Art Of Darkness
The Caravan|October 2018

An exhibition in a Paris hospital casts new light on a forgotten Indian painter

Blake Smith
Art Of Darkness

For half a century, nearly a hundred watercolour paintings by an artist known only as the “Anonymous Indian” sat in the basement of a French psychiatric hospital, forgotten among old files and debris. Featuring scenes of nature and daily life as well as allusions to contemporary politics, the works were sent in 1950 to the Saint-Anne hospital in Paris by Ramanlal Patel, a psychoanalyst based in Bombay.

With their gentle colours and undulating lines, the paintings hardly evoke madness, let alone a case of “paranoid psychosis.” But such was Patel’s diagnosis of their creator in the partial set of observations that accompanied them. Briefly displayed, they were then left in a dank corner until a team of psychiatrists rediscovered them at the end of the twentieth century.

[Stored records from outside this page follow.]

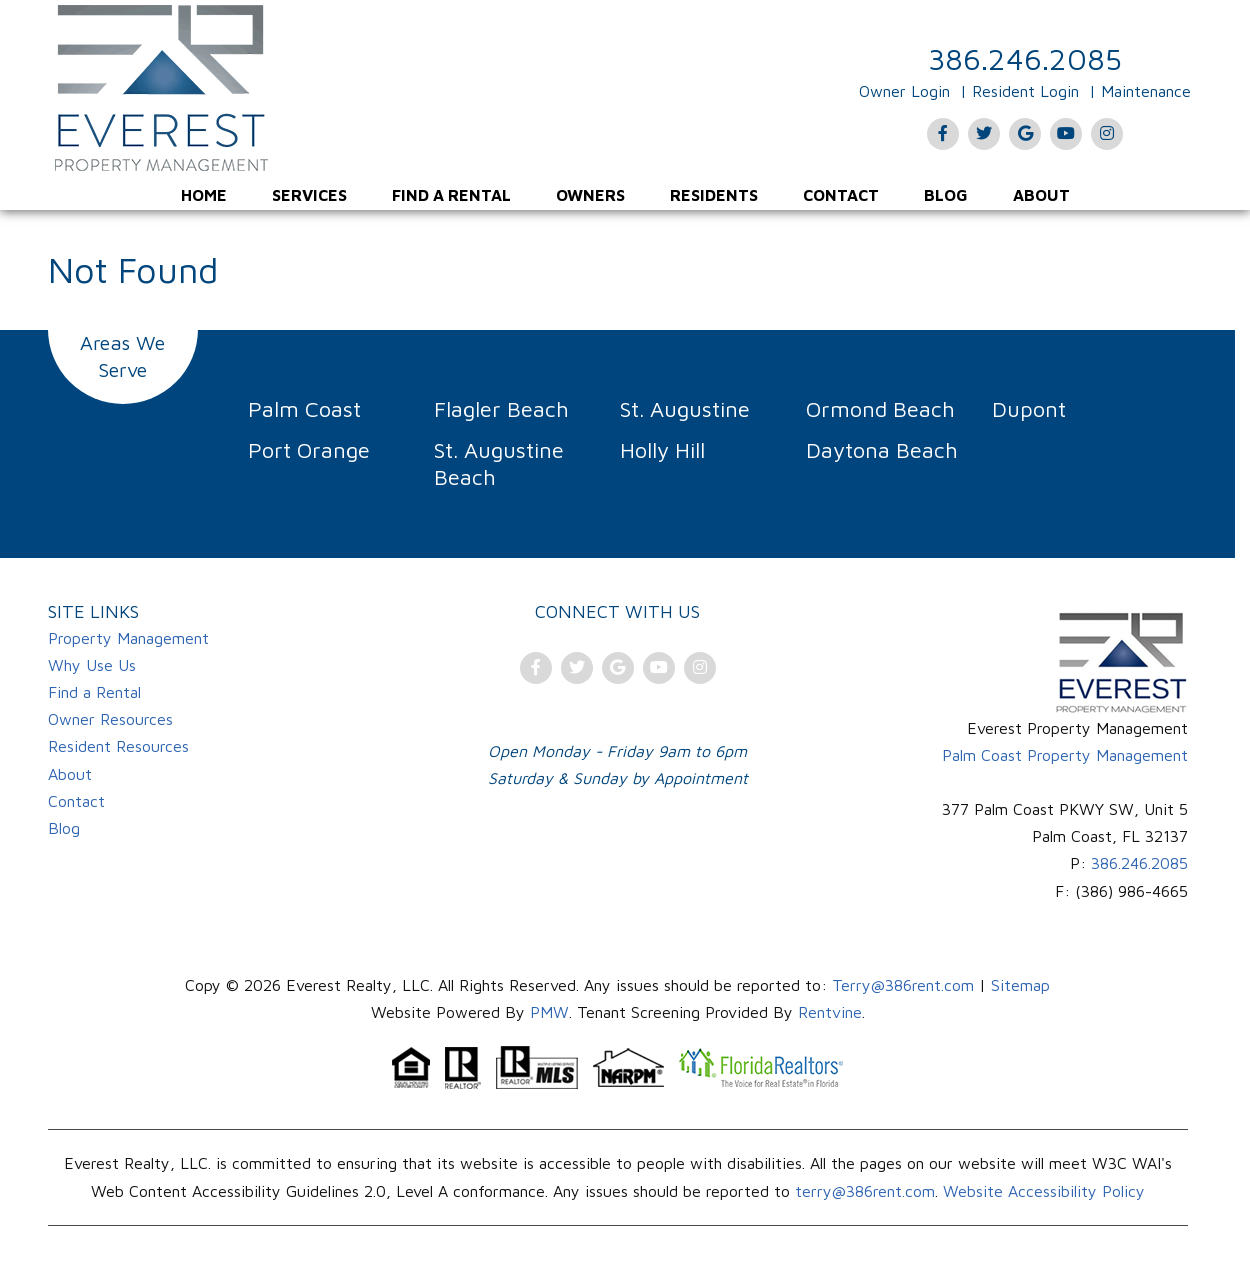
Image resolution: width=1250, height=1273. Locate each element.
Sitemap (1020, 985)
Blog (946, 195)
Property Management (128, 638)
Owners (590, 195)
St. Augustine (685, 409)
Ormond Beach (880, 409)
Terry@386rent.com (903, 985)
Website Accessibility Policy (1044, 1191)
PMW (549, 1012)
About (1041, 195)
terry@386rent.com (865, 1191)
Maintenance (1146, 91)
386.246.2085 (1025, 58)
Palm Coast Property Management (1065, 755)
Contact (841, 195)
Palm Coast (304, 409)
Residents (714, 195)
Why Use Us (92, 665)
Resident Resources (118, 746)
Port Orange (309, 450)
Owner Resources (110, 719)
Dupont (1029, 409)
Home (204, 195)
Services (309, 195)
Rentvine (830, 1012)
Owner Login (904, 91)
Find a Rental (451, 195)
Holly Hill (662, 450)
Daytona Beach (882, 450)
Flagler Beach (501, 409)
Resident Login (1025, 91)
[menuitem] (204, 195)
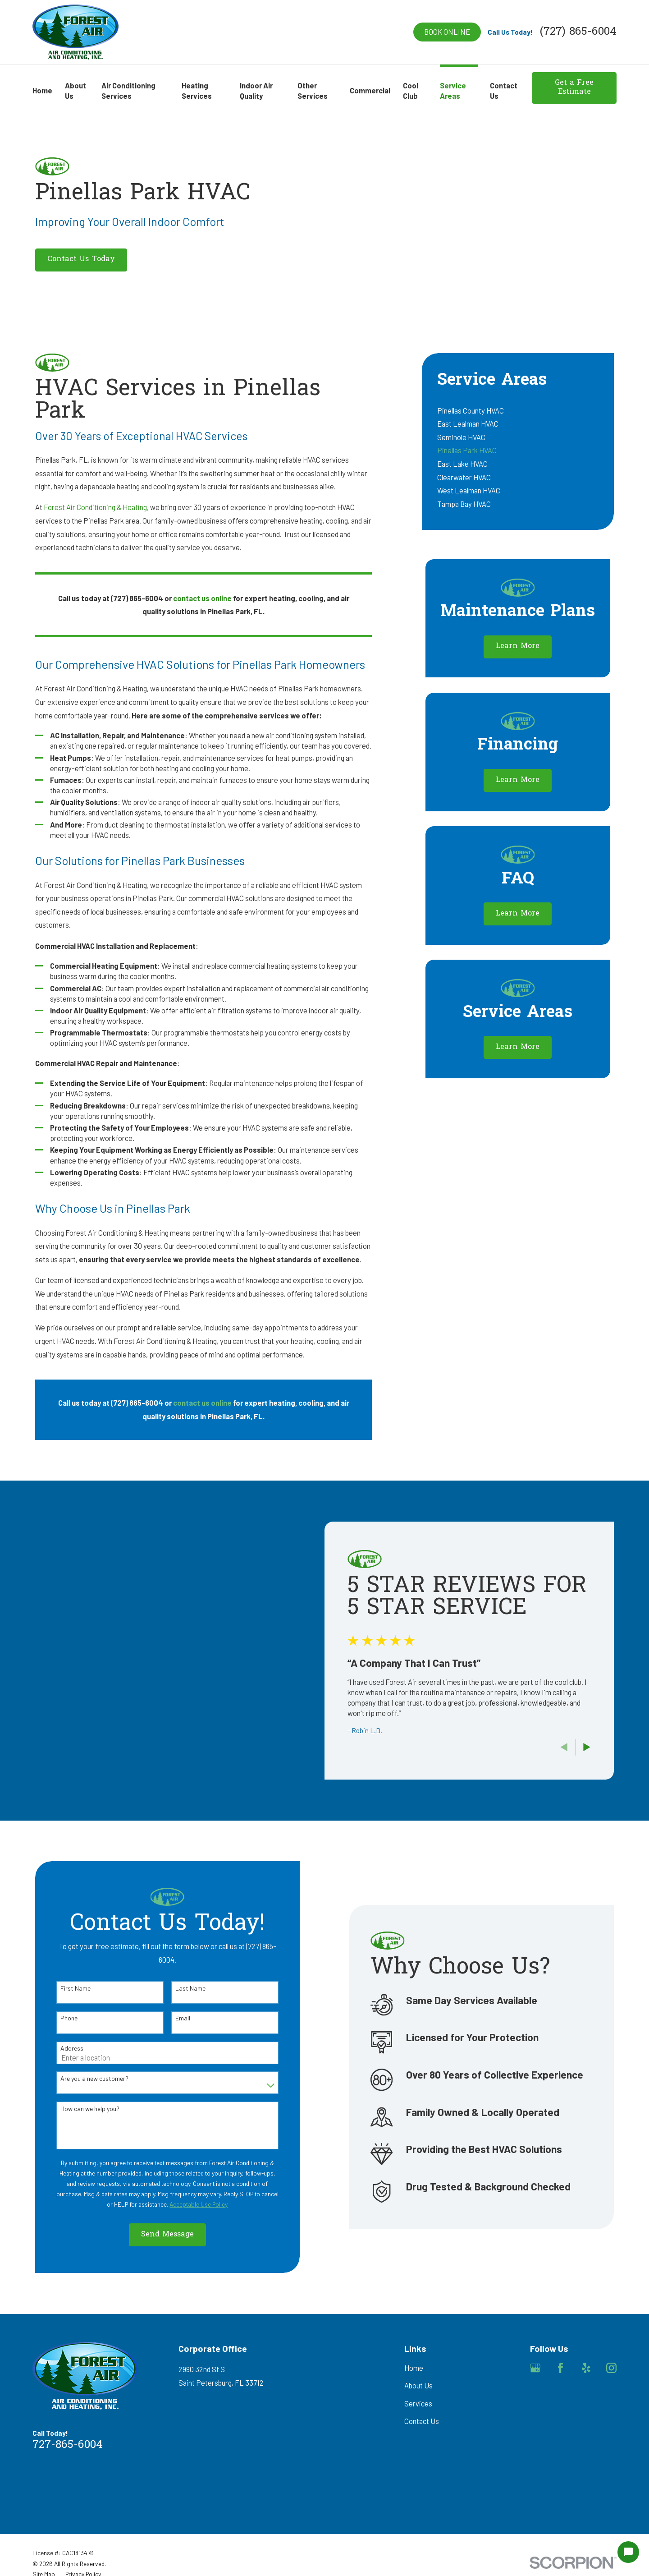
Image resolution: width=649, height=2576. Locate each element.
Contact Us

Founded in 1867, the Saint-Anne hospital became a centre for art-based therapies after a chance encounter during the Second World War. In 1943, Léon Schwarz-Abrys, a Jewish painter of Hungarian origin living in Paris, feared he would be sent to a Nazi extermination camp. He had himself admitted to Saint-Anne and hid there until Allied forces liberated the city a year later. Many of his fellow patients, he realised, were artists of great originality. After leaving the hospital, Schwarz

Abrys joined a growing network of psychologists, artists and commentators who were convinced that art had a place in psychotherapy and that the art of the “mad” could offer lessons to the sane. The critic Jean Dubuffet, who coined the term art brut—“raw art”—spoke for many leaders in the French avant-garde when he celebrated the mad and other outsider artists as “unspoiled by artistic culture” and followers of “their own impulses” to make pure, original creations.